- [Description of the task] Please print the full listing below exactly, but not the pictures in it.

☆ ☆ ☆

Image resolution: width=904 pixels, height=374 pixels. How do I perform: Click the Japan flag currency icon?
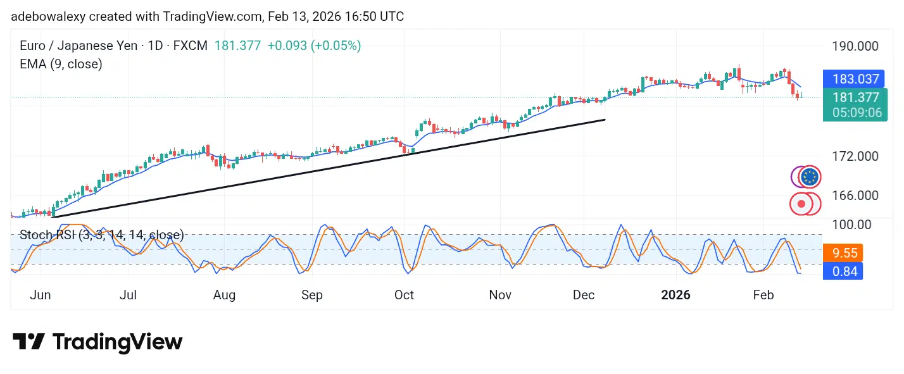coord(802,204)
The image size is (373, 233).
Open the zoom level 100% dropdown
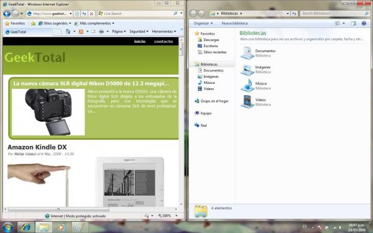tap(168, 216)
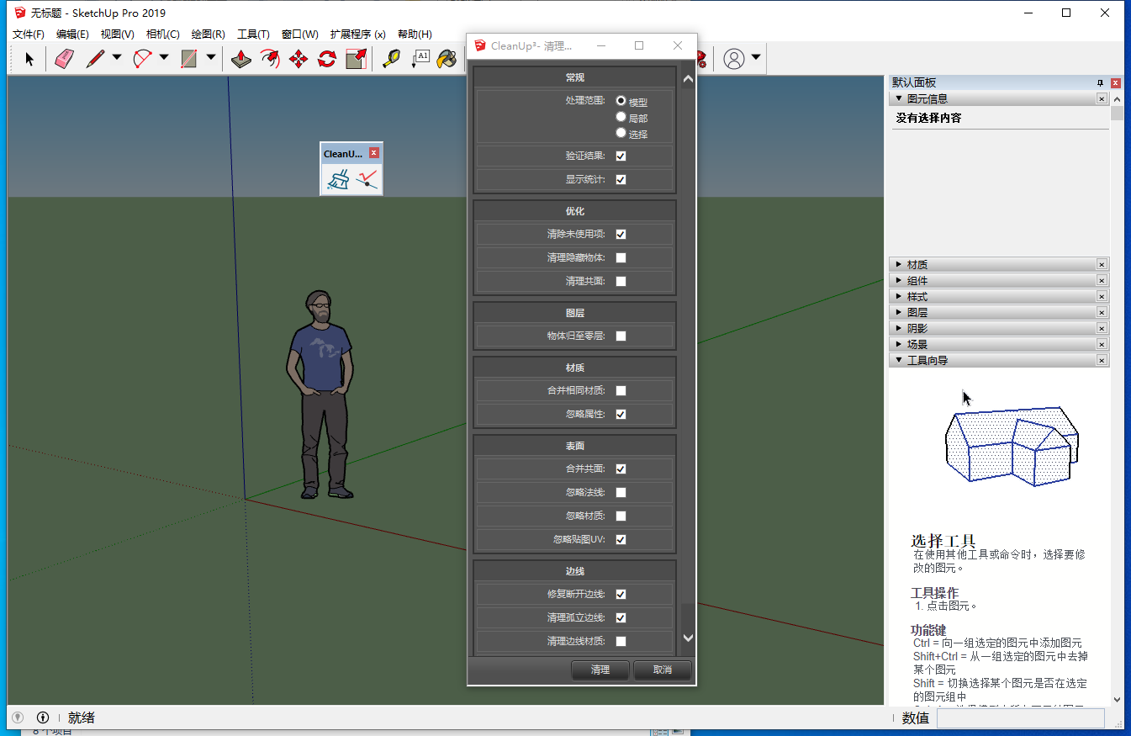Click the Scale tool icon

coord(356,59)
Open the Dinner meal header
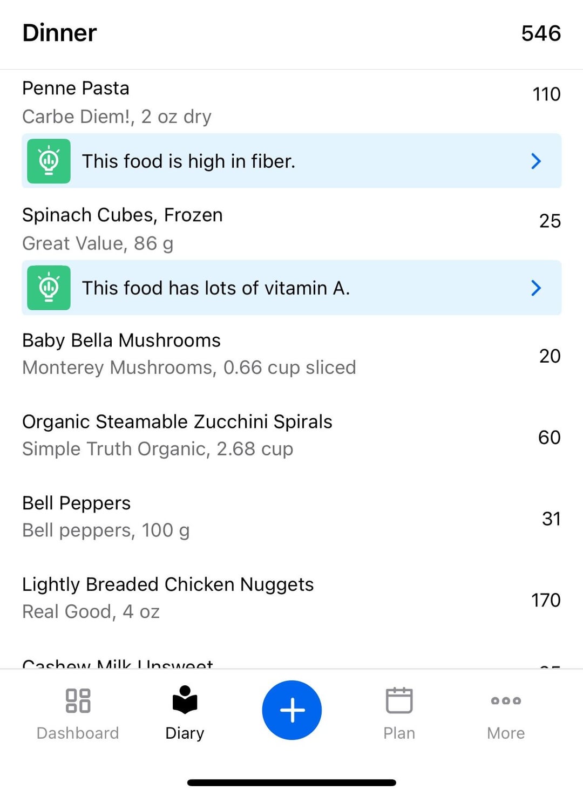Viewport: 583px width, 797px height. point(59,33)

☆ ☆ ☆

- [Reply to the exercise]
Image resolution: width=904 pixels, height=374 pixels. How do I perform: Click the Japan flag currency icon?
coord(802,204)
The image size is (373, 233).
Open the zoom level 100% dropdown
tap(168, 216)
Click the Scale tool icon

coord(356,59)
Open the Dinner meal header
Viewport: 583px width, 797px height. point(59,33)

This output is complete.